Members and data – when do you have to disclose?

Data is a serious business

Maintaining that information is of course subject to the rules on Data Protection, but is also governed by the rights of members in the Co‑operative and Community Benefit Societies Act 2014 and in each coop’s rules. What is sometimes less clear, is how all these different rights and obligations work together (or don’t). 

What if a member wants to call a meeting themselves and asks for membership records? What if, during the lockdown period, members want to get together?  What if a society goes into administration, and the members want to call a meeting to discuss it? In all of these situations, access to the membership records of the co‑op will be a key issue.
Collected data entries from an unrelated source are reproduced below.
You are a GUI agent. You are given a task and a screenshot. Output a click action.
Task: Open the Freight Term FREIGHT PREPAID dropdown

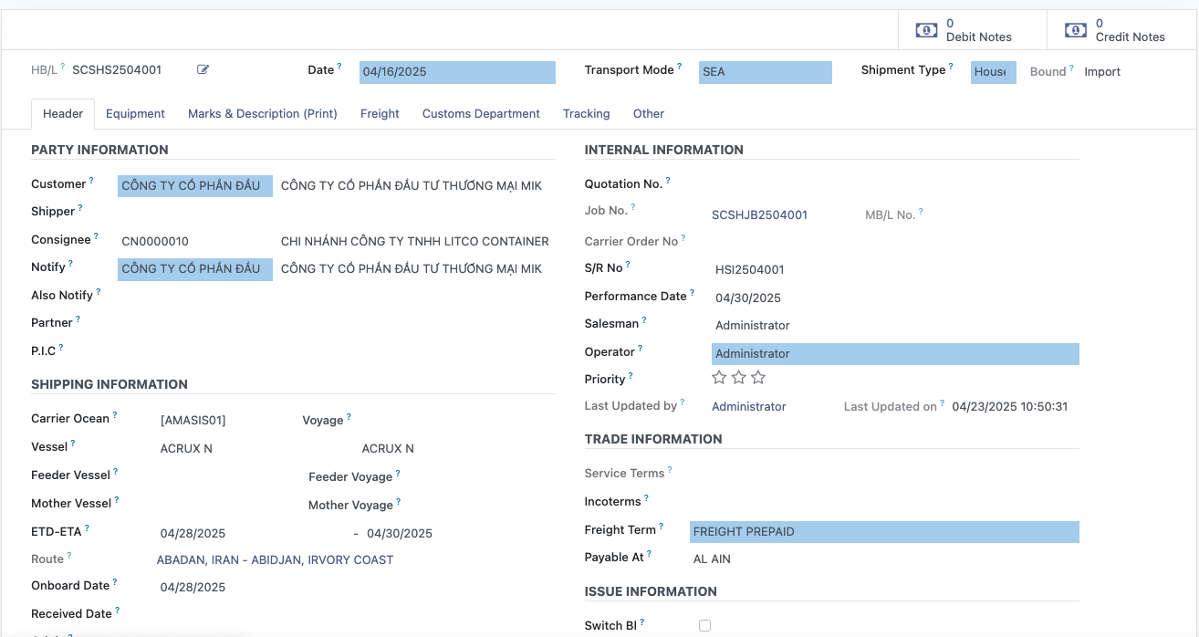[x=884, y=532]
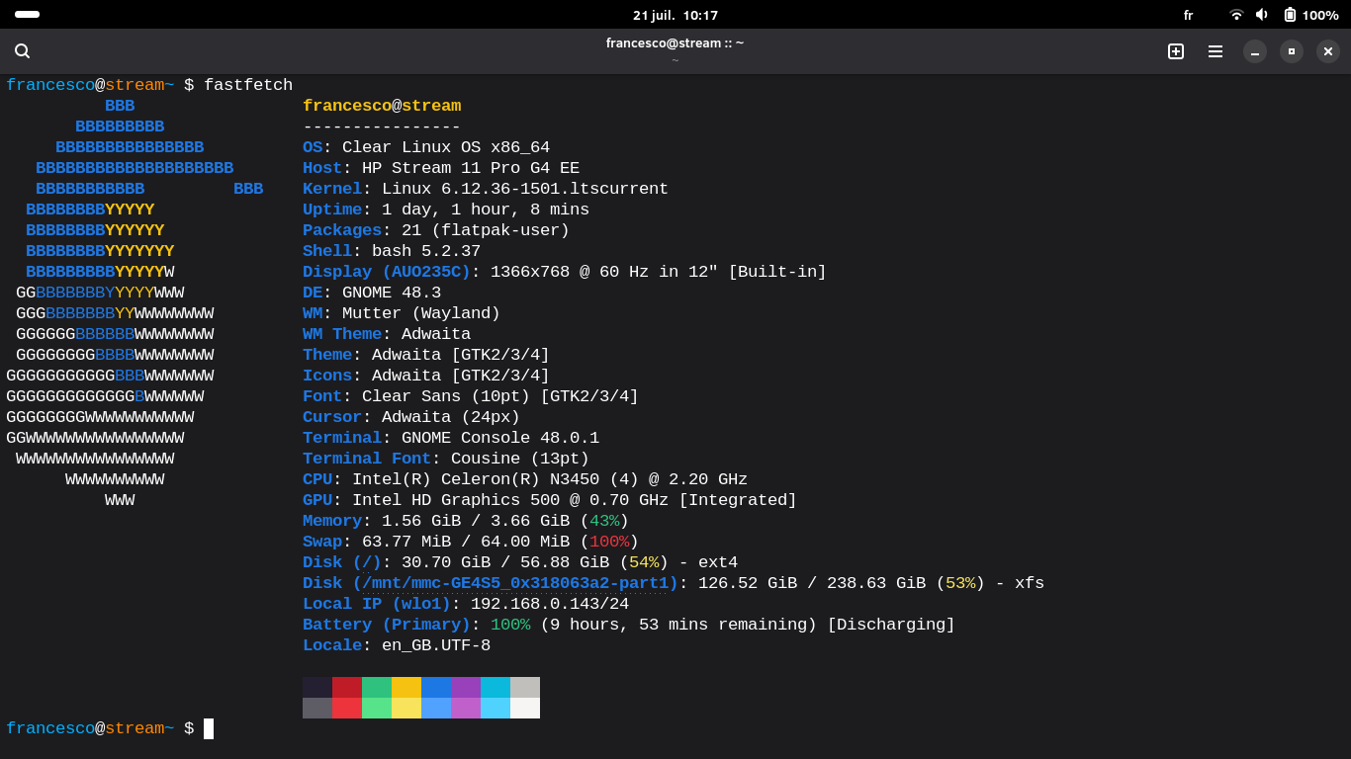The width and height of the screenshot is (1351, 759).
Task: Click the Local IP address 192.168.0.143/24
Action: [549, 604]
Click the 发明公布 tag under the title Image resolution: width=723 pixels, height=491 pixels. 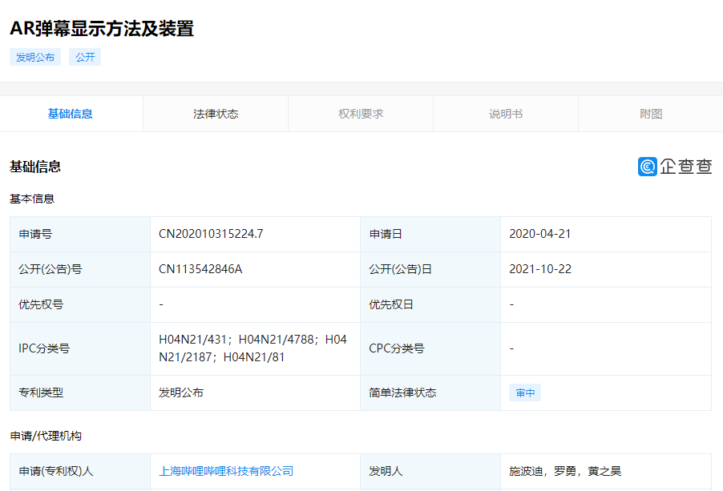[35, 57]
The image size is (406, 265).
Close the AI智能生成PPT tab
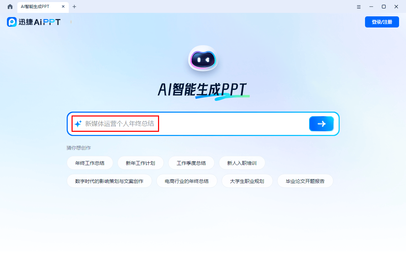pos(63,7)
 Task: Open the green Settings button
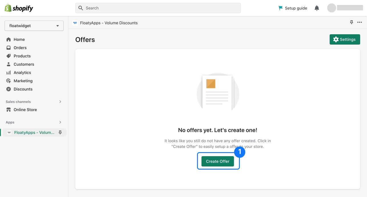(x=344, y=39)
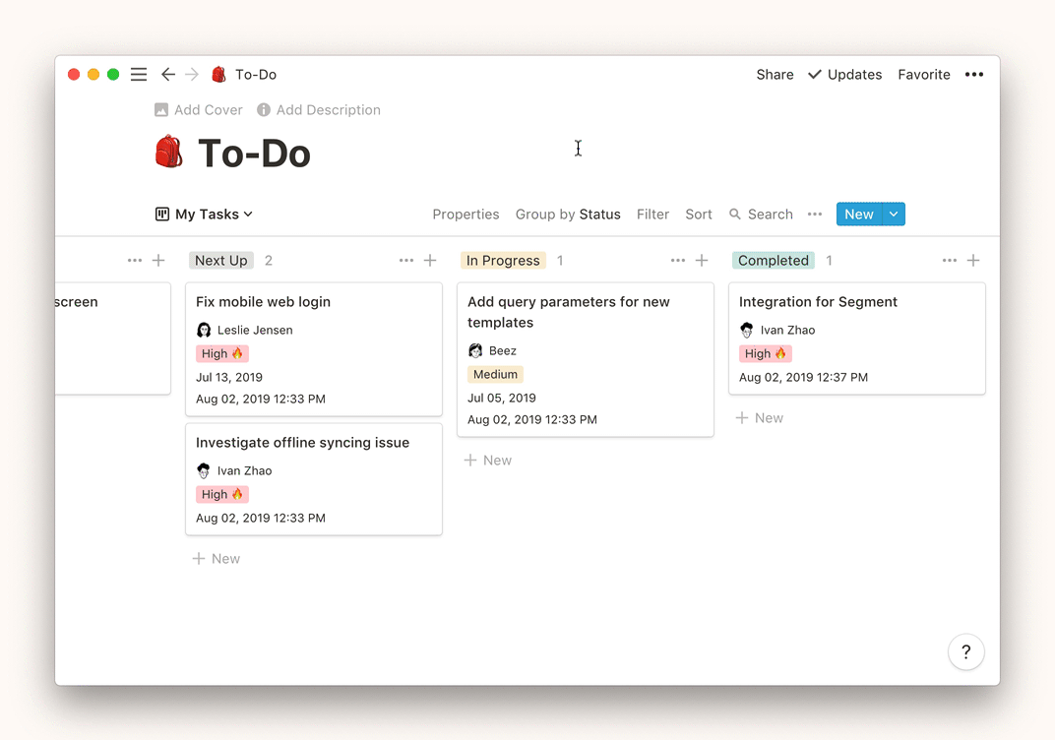The width and height of the screenshot is (1055, 740).
Task: Add a card via Next Up plus icon
Action: 430,261
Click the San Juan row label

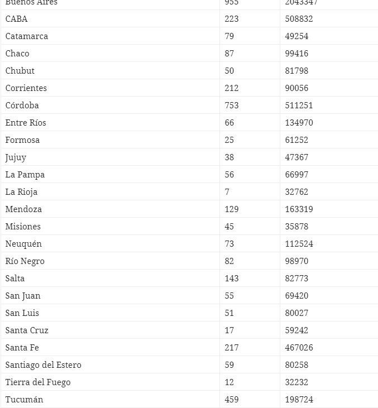tap(23, 296)
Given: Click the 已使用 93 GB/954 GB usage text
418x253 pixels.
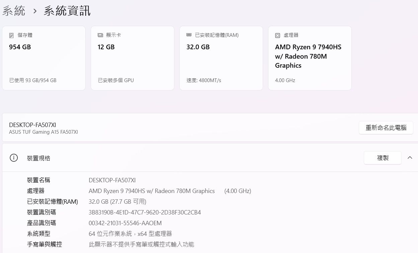Looking at the screenshot, I should point(33,80).
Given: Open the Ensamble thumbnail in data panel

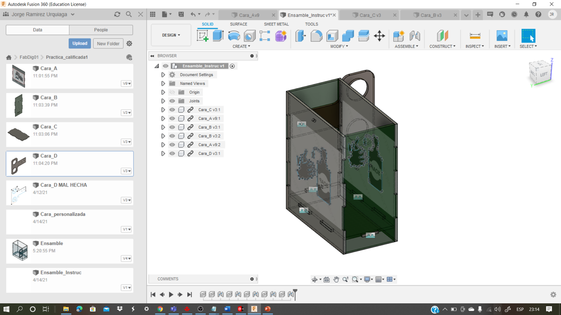Looking at the screenshot, I should point(19,251).
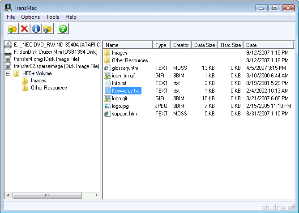Open the File menu
The width and height of the screenshot is (299, 213).
(11, 17)
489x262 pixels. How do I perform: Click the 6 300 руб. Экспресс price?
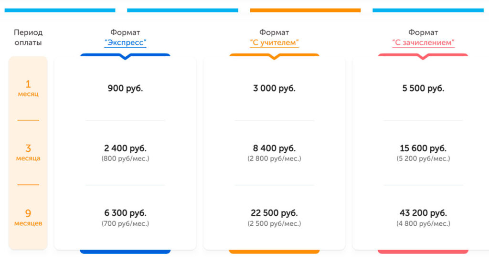pyautogui.click(x=125, y=213)
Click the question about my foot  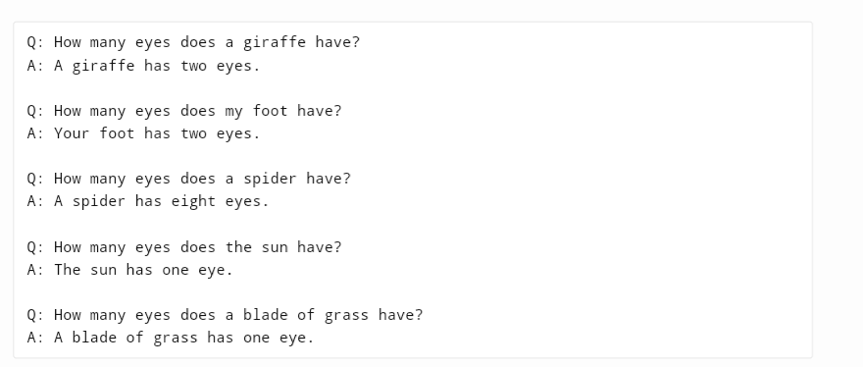184,111
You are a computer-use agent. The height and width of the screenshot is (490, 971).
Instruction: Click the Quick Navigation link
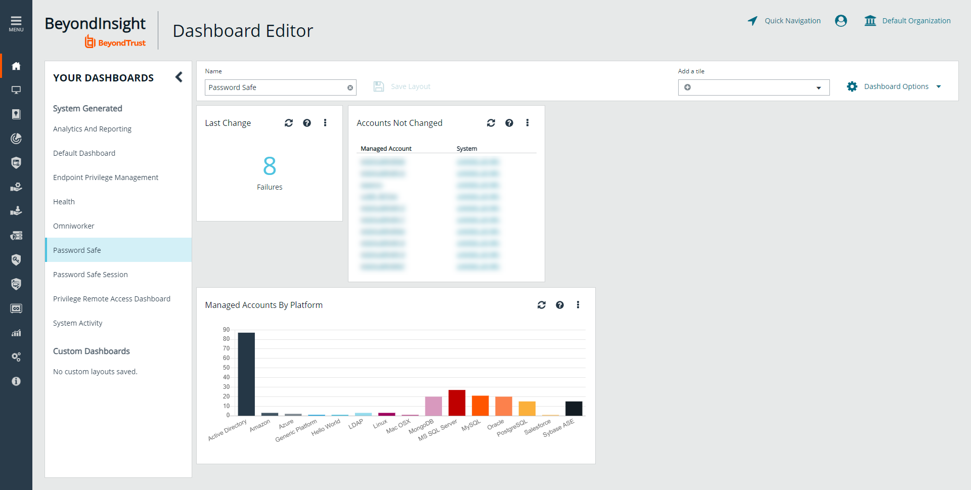784,21
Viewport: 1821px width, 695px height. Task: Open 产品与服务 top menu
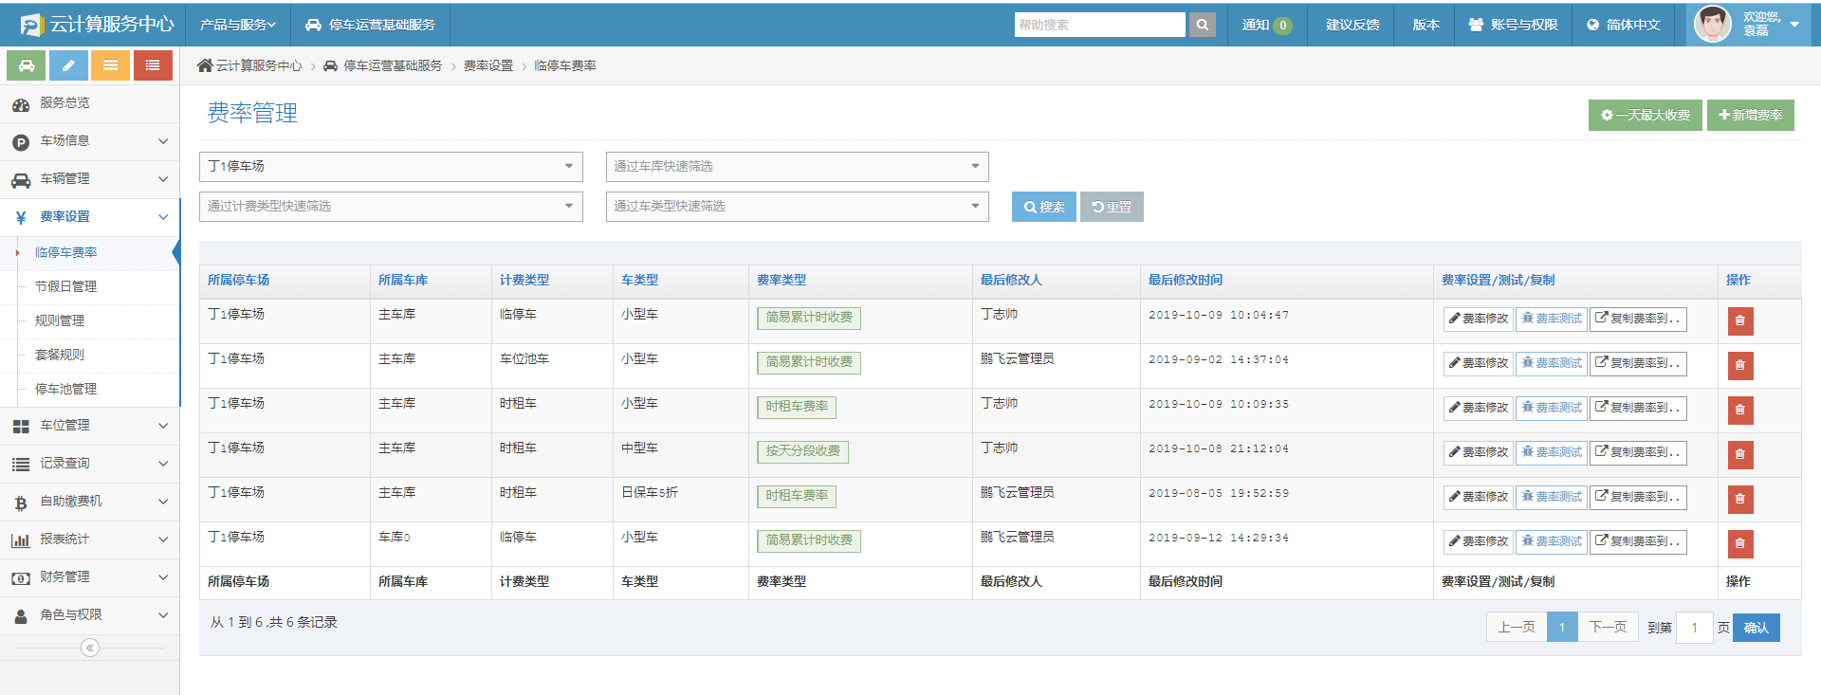[237, 25]
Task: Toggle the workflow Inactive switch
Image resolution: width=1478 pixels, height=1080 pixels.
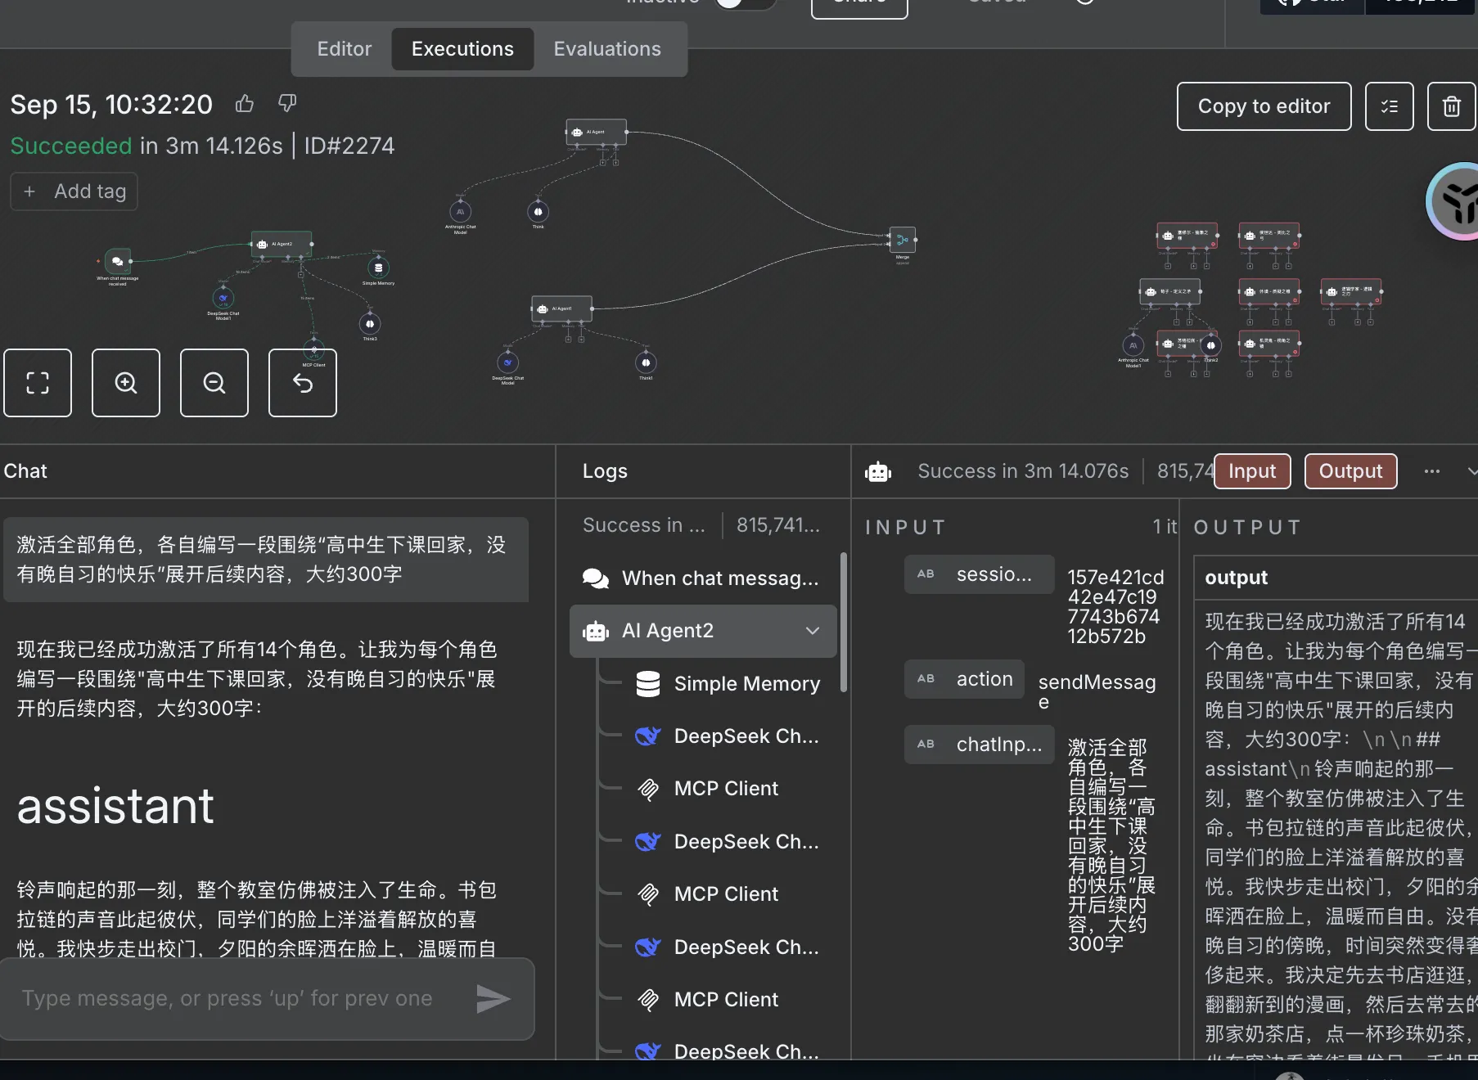Action: (743, 2)
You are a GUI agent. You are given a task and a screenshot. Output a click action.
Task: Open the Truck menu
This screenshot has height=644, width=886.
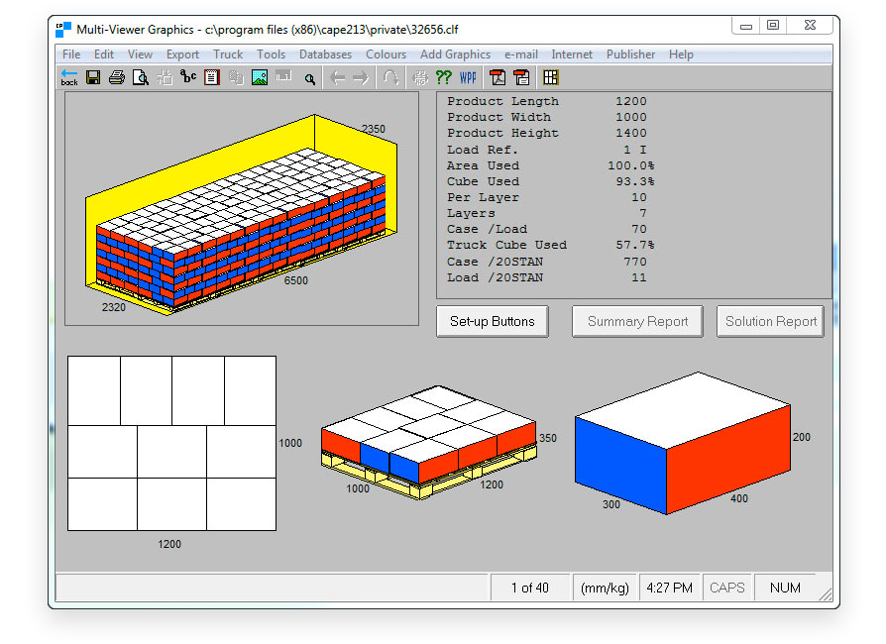(228, 54)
These issues are not unique to registered societies. Companies will keep records of shareholders; some co‑ops use the limited company form, and though the governing law is different, many of the same issues could arise.

Recently a question was raised with the advice team on some of these issues, asking about member access to the membership records. S103 of the Co‑operative and Community Benefit Societies Act 2014 provides that members can view the duplicate register that societies have to have, that displays member names and addresses (but not their shareholdings). S103 says nothing about taking copies, however. 

For companies, section 116 is more comprehensive. It says that someone who wants to access the register of members has to make a formal request, giving not only their own details but also:

• The purpose for which the information is to be used.
• Whether that information will be disclosed to anyone else, and if so, who, and how they will use the information.

If the company thinks that the purpose is “improper” then the company can ask the court to intervene. There is case law which, in the view of solicitors Anthony Collins, probably gives some of the same protection to societies as well.

Other options might be to offer for the co‑op to circulate information to members itself, but what if a member insists? There have been arguments about the possible application of Schedule 2 of the Data Protection Act 2018 (rather than the 2014 Act or the Companies Act) on this issue.

Paragraph 5 of that Schedule provides that some of the GDPR protections on disclosure of data don’t apply if the disclosure of the data is “necessary for the purpose of, or in connection with, legal proceedings”, or for obtaining legal advice, or for defending legal rights, where the provisions would otherwise prevent the data controller (here, the society) from making the disclosure.

However, the GDPR itself provides that the “lawfulness requirements” still apply to the exceptions under the Schedule. So, disclosure is not barred, but the co‑op would still have to have a legal basis for sharing the data – which of course is data on all the members, not just the person concerned. The question will centre on whether or not the disclosure was “necessary” at all.

There is always a balance to be struck between the rights of an individual member to access Society records, and the rights of other members to have their data disclosed only where there is a legal reason for so doing. The relationship between different laws can be complex. Perhaps the key issue here is purpose – you need to be really clear as to why someone wants the information and what they will use it for, and if you think there are real grounds for concern, you can always say no. 

Giving out members’ data is a serious business, and co‑ops should think carefully before they do so.